The Fuze Wash 500 is a full-spectrum LED Fresnel moving head that emulates the signature look of a traditional Fresnel.
In 2025, Guthrie has used it on three high-profile productions: Finneas’ For Cryin’ Out Loud! tour, Kelly Clarkson’s Studio Sessions Residency and Nine Inch Nails’ Peel It Back tour.
The designer says the fixtures provided similar aesthetics for the three projects although their application and placement varied. For Finneas, supplied by Volt (North America) and Neg Earth (Europe), he mounted the fixtures on floor stands with barn doors to emulate film and TV-style side and backlight.

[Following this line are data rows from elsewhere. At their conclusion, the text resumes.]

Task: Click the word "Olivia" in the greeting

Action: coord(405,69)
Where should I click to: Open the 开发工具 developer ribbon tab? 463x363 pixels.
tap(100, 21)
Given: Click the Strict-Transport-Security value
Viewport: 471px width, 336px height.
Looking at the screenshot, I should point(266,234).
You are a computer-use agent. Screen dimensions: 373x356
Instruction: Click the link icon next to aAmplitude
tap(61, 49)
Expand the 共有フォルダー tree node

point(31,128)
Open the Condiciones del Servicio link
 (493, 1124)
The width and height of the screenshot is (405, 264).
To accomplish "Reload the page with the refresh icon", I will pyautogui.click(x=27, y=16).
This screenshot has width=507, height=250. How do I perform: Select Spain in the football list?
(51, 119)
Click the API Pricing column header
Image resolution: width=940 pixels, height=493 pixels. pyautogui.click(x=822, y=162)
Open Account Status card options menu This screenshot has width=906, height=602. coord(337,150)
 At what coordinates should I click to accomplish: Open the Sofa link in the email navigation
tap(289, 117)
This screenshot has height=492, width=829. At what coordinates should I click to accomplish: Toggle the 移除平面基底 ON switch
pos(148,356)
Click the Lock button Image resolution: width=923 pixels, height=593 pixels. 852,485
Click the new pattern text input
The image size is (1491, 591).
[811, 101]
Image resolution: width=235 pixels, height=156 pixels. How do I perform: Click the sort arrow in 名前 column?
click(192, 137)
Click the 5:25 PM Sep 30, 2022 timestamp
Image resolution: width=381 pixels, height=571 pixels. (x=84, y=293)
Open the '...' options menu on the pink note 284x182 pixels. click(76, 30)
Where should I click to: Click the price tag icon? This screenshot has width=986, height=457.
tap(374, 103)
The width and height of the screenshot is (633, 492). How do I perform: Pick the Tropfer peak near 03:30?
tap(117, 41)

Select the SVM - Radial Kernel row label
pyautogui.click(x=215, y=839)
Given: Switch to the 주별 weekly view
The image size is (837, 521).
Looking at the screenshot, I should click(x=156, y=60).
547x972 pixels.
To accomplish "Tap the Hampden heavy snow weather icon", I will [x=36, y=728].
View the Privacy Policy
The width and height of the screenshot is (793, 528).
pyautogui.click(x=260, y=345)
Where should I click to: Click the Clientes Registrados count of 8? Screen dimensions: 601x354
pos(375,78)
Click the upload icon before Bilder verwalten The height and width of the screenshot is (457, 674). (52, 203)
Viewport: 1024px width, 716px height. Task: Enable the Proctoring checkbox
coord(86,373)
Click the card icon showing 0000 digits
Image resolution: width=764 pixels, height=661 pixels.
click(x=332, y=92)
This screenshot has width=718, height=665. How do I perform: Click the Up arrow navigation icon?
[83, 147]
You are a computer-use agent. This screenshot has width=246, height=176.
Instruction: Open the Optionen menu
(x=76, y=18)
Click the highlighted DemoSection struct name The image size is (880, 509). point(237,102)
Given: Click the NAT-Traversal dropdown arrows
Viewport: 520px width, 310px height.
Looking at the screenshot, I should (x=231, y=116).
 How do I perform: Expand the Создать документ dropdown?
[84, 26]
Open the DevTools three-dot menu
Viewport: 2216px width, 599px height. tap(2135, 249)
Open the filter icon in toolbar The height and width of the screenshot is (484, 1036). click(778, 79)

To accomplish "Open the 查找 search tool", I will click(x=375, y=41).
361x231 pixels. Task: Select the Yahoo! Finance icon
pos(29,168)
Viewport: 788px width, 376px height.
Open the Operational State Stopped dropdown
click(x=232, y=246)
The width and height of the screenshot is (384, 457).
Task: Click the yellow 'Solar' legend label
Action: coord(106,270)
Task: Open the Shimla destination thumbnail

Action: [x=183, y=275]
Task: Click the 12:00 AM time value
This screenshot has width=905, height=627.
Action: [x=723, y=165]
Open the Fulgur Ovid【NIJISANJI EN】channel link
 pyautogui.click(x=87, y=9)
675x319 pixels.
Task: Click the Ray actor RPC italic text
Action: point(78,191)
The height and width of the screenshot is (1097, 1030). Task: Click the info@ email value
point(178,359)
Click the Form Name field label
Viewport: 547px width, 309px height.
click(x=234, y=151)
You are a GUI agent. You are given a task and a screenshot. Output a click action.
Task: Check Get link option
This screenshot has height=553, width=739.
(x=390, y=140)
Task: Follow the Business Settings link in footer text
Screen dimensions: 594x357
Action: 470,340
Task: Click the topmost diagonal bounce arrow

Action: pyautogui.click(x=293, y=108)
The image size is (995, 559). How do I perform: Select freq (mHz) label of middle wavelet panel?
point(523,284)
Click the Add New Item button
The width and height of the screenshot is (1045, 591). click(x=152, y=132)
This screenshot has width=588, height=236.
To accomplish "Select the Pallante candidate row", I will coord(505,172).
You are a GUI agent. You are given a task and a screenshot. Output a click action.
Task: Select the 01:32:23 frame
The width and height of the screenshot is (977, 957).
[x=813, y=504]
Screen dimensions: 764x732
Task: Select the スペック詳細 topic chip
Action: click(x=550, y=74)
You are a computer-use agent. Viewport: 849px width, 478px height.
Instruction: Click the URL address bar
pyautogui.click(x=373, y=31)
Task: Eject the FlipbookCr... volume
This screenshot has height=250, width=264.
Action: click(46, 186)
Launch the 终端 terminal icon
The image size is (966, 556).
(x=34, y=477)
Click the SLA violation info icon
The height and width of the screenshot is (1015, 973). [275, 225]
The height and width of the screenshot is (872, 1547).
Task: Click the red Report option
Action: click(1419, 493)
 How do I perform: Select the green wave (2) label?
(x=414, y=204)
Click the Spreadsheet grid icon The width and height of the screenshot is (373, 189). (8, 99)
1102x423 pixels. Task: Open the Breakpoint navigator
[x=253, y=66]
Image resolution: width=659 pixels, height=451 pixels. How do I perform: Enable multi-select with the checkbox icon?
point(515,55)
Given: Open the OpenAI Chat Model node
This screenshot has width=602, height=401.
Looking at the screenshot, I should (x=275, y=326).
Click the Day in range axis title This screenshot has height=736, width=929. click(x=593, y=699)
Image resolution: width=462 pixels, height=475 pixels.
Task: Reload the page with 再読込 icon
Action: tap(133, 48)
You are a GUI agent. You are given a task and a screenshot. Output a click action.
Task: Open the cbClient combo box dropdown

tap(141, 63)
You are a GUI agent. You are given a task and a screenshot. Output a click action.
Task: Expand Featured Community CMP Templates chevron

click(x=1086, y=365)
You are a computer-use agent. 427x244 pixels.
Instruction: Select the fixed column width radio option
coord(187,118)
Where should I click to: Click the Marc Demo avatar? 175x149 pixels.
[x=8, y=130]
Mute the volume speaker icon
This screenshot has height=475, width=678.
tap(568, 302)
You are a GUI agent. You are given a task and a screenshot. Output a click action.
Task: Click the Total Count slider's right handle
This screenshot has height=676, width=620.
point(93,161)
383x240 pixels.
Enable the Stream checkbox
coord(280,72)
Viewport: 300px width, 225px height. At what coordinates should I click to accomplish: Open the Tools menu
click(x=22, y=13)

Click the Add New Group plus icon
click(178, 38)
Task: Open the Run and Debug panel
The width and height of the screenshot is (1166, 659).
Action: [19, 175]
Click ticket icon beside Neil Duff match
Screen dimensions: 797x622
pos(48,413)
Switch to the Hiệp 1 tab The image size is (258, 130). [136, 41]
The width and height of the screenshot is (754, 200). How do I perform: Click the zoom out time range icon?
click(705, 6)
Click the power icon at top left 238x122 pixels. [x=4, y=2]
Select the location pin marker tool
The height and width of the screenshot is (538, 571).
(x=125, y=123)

“For Finneas we used the barn doors, which were amazing both aesthetically and practically,” Guthrie says. “We even wrote sequences that incorporated the barn doors’ movement - opened or rotated - to add a different dynamic to the songs, as well as a physical element on stage.”
For Kelly Clarkson, 28 Fuze Wash 500s supplied by Majestic Productions were built into an overhead slotted ceiling set-piece to look like can or down lights. “They provided a soft base for the stage but doubled as beam fixtures in some songs,” notes Guthrie.
For Nine Inch Nails, the designer deployed 54 Fuze Wash 500s, supplied by Upstaging (North America) and Neg Earth (Europe), built into carts that make an upstage element for a wall of light reveal. The lights serve multiple roles - from architectural illumination to emulating par cans and tungsten fixtures, and, as Guthrie puts it, to “just plain old destroy everyone’s face in some songs.”
Across these projects, Guthrie highlighted the fixture’s strengths: “Overall, I love the colours and dimming as well as the quality of the beam.”